[Start Supplied records]
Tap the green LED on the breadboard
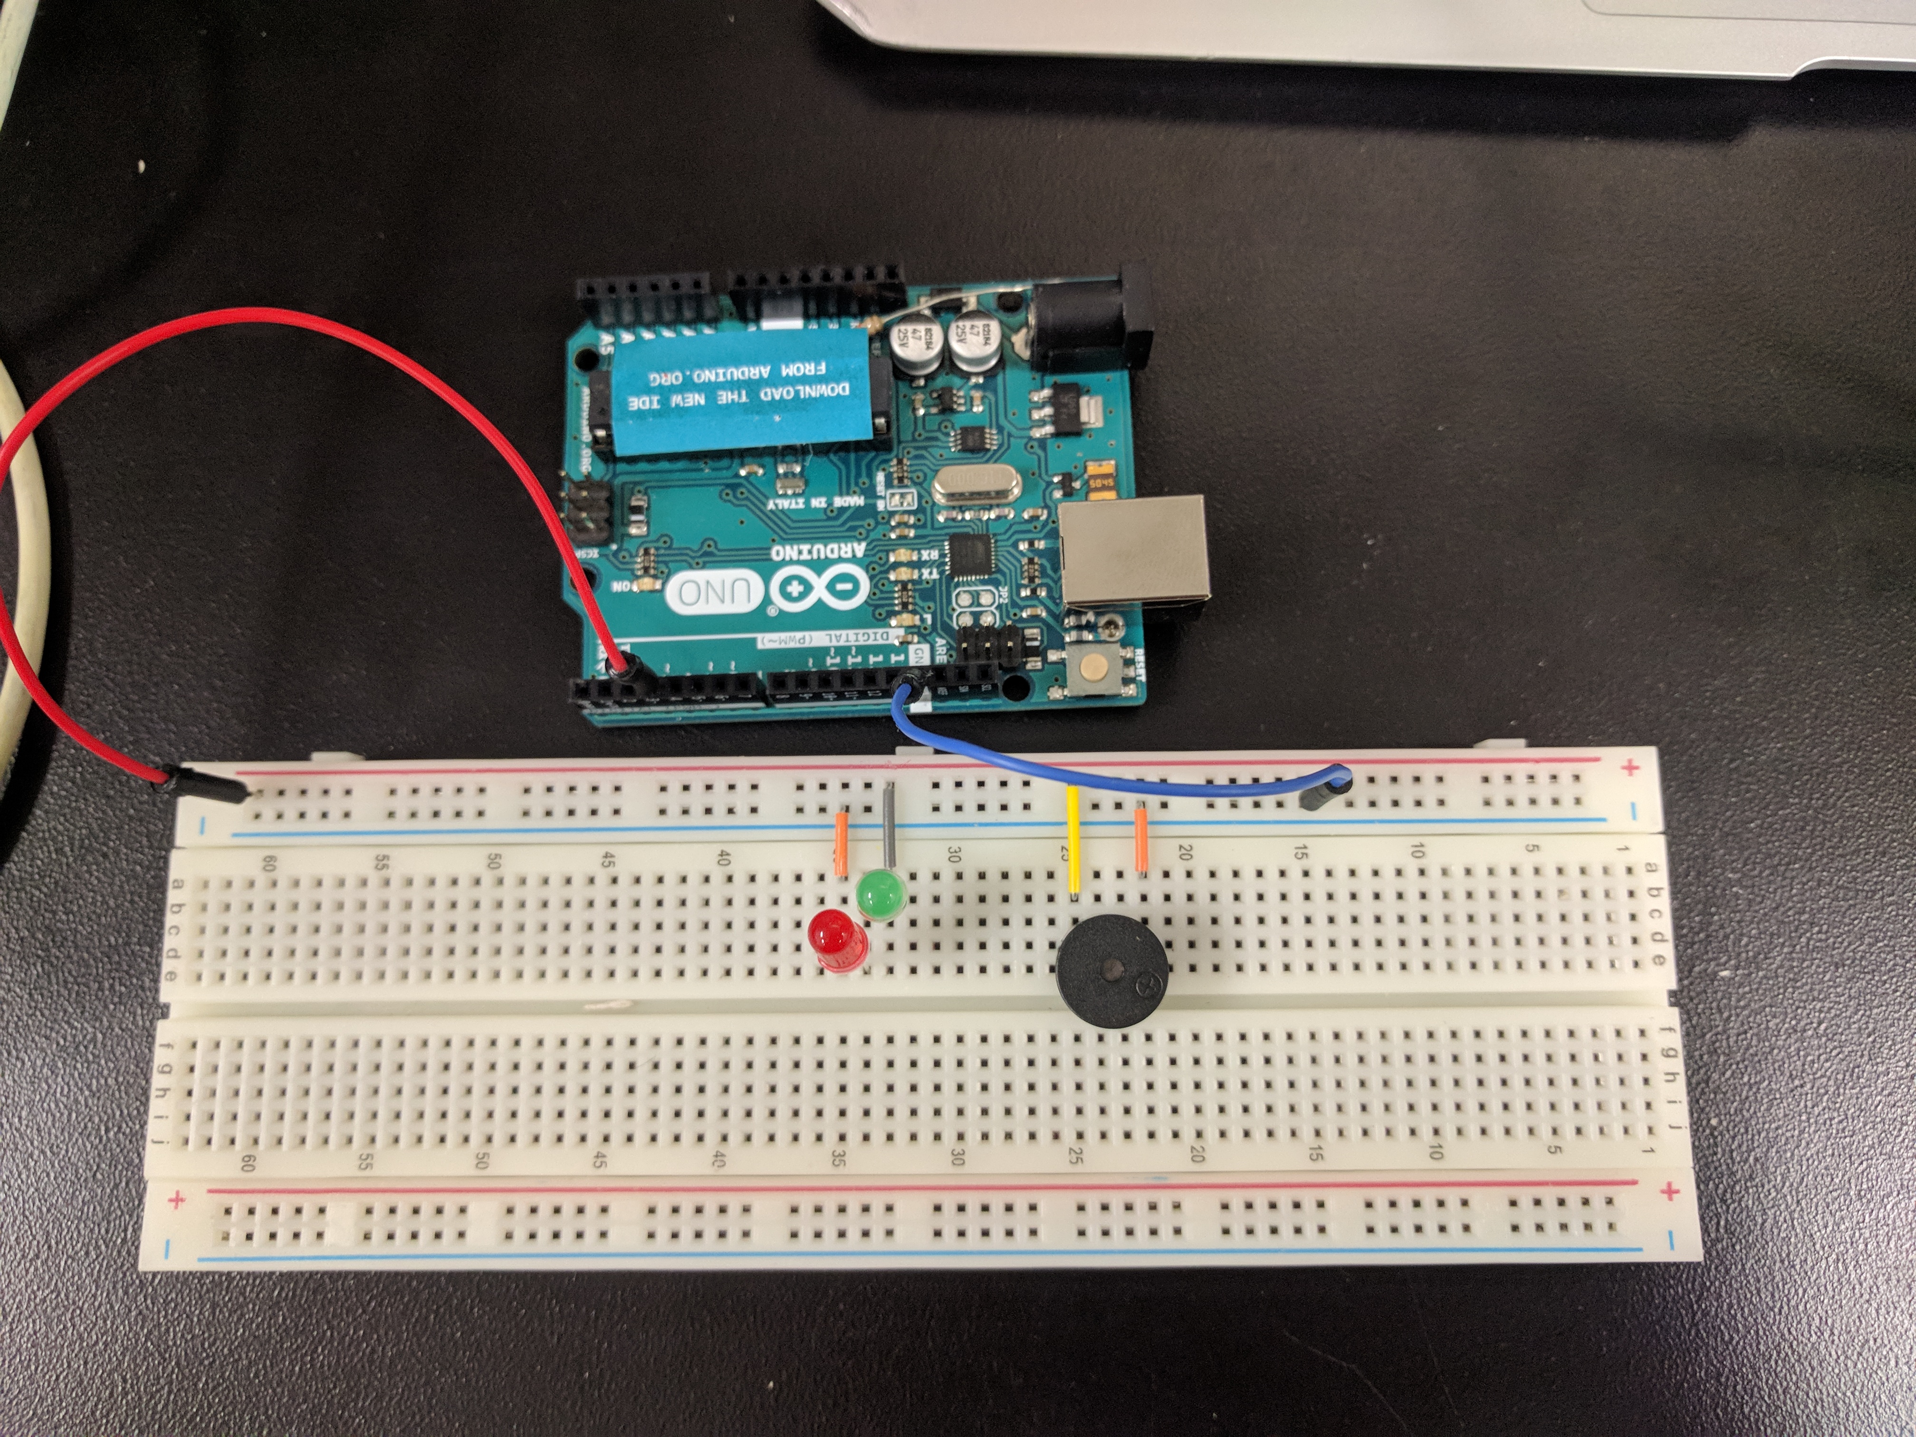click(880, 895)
[End Supplied records]
[Start Supplied records]
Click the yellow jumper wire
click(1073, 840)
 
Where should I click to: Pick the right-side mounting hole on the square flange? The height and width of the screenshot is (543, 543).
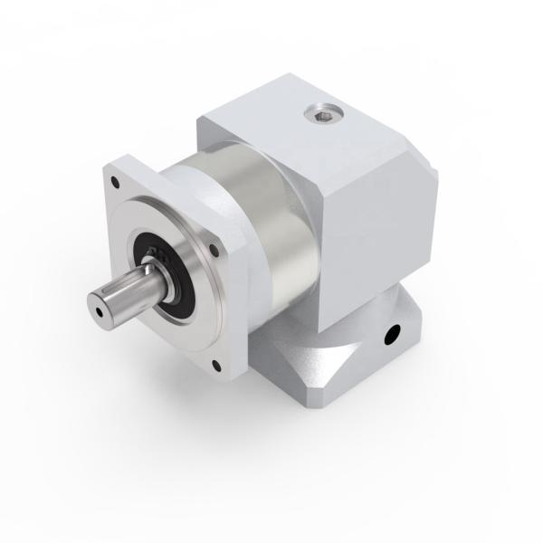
[End Supplied records]
What you are asked to do:
Output verbatim the lines from the line with "Click the yellow jumper wire" up to and including the line with "Where should I".

Output of the task:
Click the yellow jumper wire
click(1073, 840)
 
Where should I click to: Pick the right-side mounting hole on the square flange? The height and width of the screenshot is (543, 543).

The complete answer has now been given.